Als sich sein Zorn legte, wurde Xu Lies Geist ungewöhnlich klar, wie in der Zeit eingefroren. Plötzlich durchfuhr ihn ein Schauer, ein Gedanke schoss ihm durch den Kopf. Seine Hand umklammerte die Sofakante, und mit tiefer Stimme sagte er: „Du … hast einen Weg gefunden, ihre Erinnerungen wiederherzustellen?!“
Yu Feis Gesichtsausdruck veränderte sich leicht, wenn auch nur kurz, was Xu Lie dennoch bemerkte. Yu Fei stand rasch vom Sofa auf und sagte ruhig: „Da Jia Lan nicht da ist, werde ich sie ein anderes Mal suchen.“
Yu Fei hatte erst wenige Schritte getan, war weniger als einen Meter von der Tür entfernt, als Xu Lies tiefe, heisere Stimme, so unheimlich wie die eines Dämons aus der Hölle, hinter ihm ertönte: „Nie Yu Fei, wenn du noch einen Schritt machst, schieße ich.“
Kapitel 7 Verlangen
Yufei drehte sich langsam um und sah ihn kalt an: „Du glaubst, du kannst sie so behalten?“
Xu Lie hielt eine silberne Pistole in der Hand und ging Schritt für Schritt auf Yu Fei zu, die Mündung an die Stirn gepresst. Sein Gesicht war vom Gegenlicht verdeckt und völlig verschwommen: „Das geht dich nichts an.“
Yufei blickte auf die Waffe, blieb aber ruhig. Sein lässiges Lächeln ließ seine Gedanken nicht erahnen: „Was gedenkt ihr also zu tun? Mich einsperren? Und wie lange wollt ihr mich festhalten?“
Er hielt inne, dann wurde sein Lächeln breiter: „Xu Lie, ob du es glaubst oder nicht, selbst ohne mich gibt es jemanden, der Galans Erinnerungen wiederherstellen und sie in diese Welt zurückschicken kann. Sobald Galan sich an alles erinnert, wird deine sogenannte Zuneigung nichts mehr bedeuten.“
Xu Lies Hand, die die Pistole umklammerte, zitterte heftig, sein Geist war in Aufruhr. In diesem Augenblick blitzte ein grelles Licht in Yu Feis Augen auf, und seine Gestalt bewegte sich geisterhaft. Mit einer Hand packte er Xu Lies Handgelenk und richtete die Pistole nach oben, während seine andere Hand blitzschnell auf Xu Lies Brust einschlug.

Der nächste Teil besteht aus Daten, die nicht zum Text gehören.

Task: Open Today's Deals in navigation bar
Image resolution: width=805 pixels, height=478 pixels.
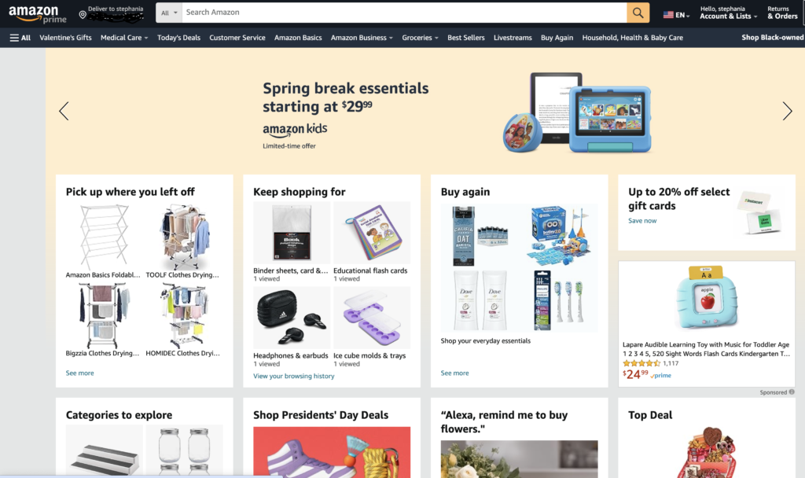Action: click(178, 38)
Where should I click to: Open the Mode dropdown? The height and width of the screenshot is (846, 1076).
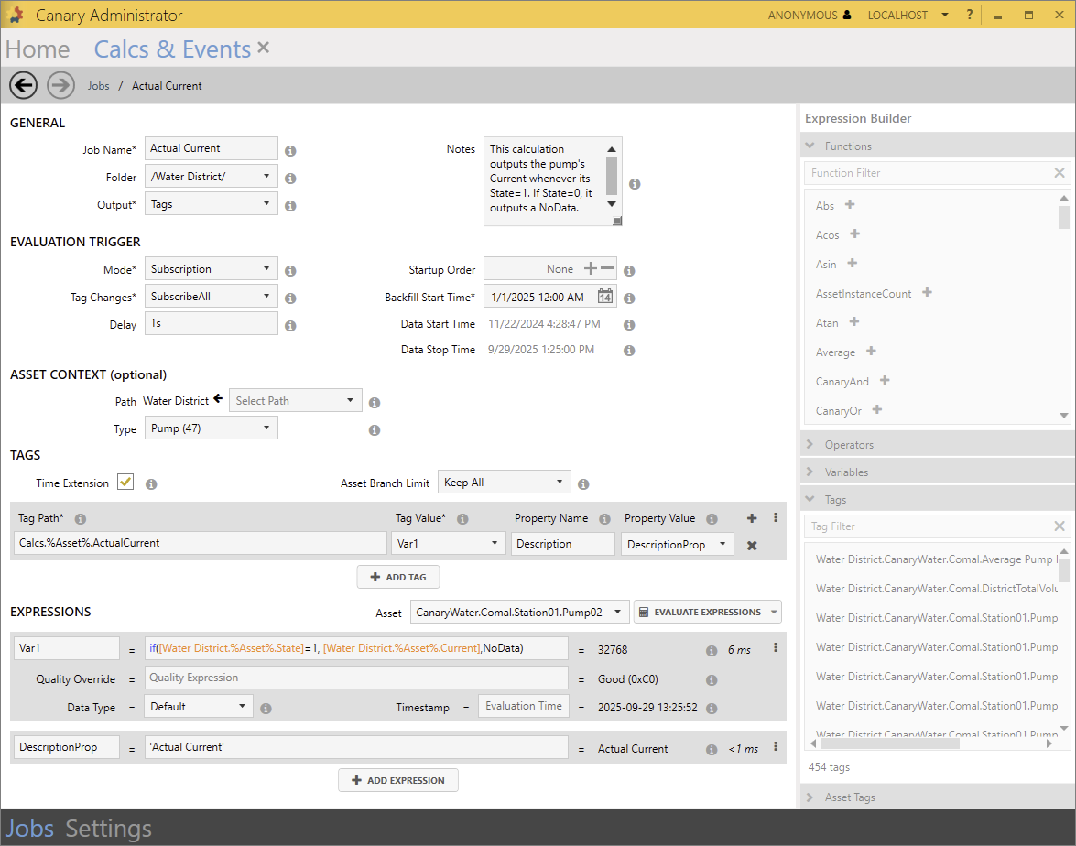(212, 269)
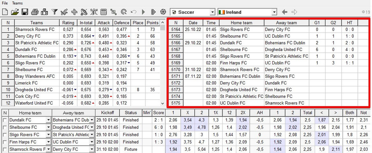Enable the checkbox for Finn Harps FC row
The image size is (372, 153).
click(4, 142)
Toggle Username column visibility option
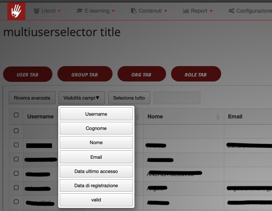 [96, 114]
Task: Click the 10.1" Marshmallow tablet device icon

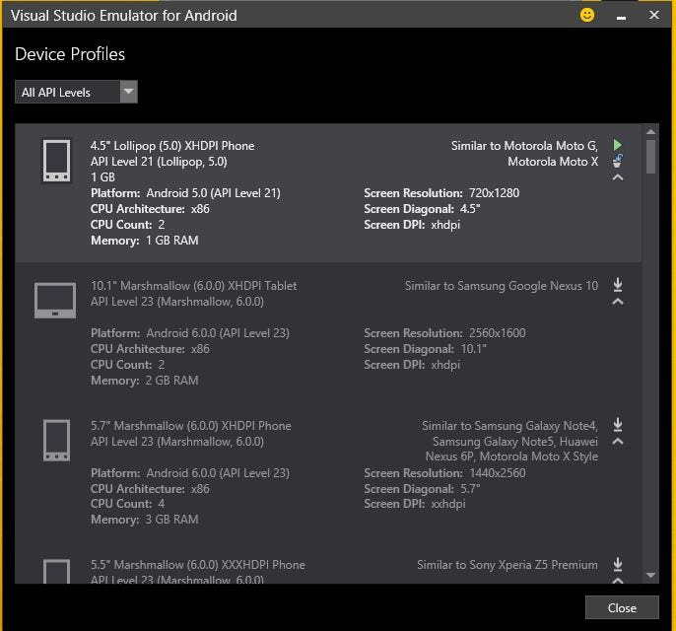Action: coord(55,300)
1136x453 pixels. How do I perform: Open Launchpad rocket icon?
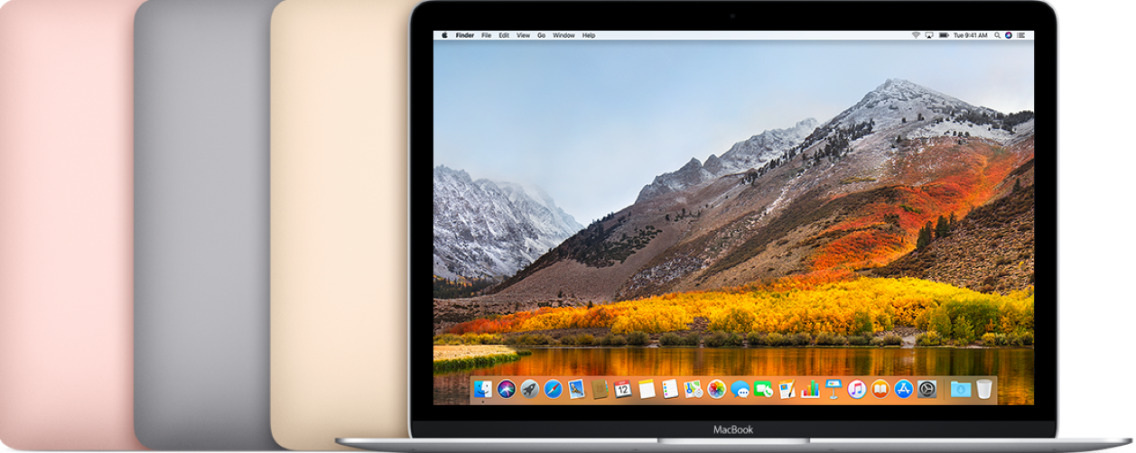point(530,389)
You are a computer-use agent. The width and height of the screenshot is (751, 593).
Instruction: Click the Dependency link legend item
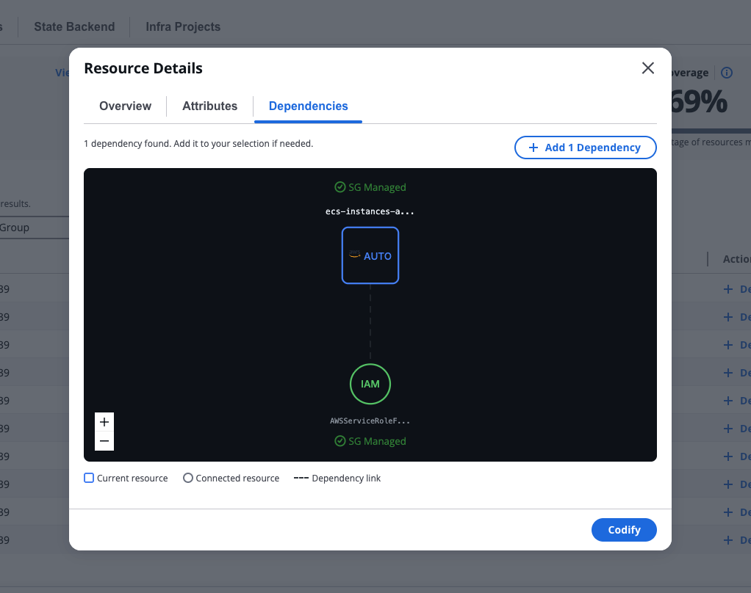point(337,478)
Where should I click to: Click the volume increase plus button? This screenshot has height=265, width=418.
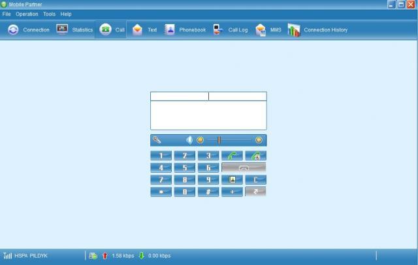point(259,140)
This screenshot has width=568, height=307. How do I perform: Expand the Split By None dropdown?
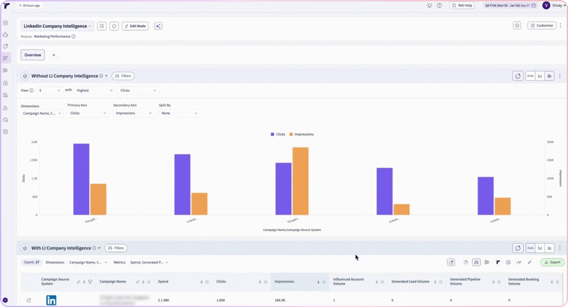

Xu Lie war durch Yu Feis Worte abgelenkt gewesen und hatte dessen Gegenangriff nicht bemerkt, doch er war kein gewöhnlicher Kämpfer. Als Yu Feis schlanke Finger auf seine Brust deuteten, erinnerte er sich an Wu Jings Worte: Yu Fei beherrschte Druckpunkttechniken.
Das mussten Kampfkünste aus jener Welt sein. Xu Lie wagte es nicht, unvorsichtig zu sein, ließ entschlossen den Speer los und wich zurück. Die beiden tauschten nur drei Sekunden lang Schläge aus, doch die damit verbundene Gefahr war unbeschreiblich.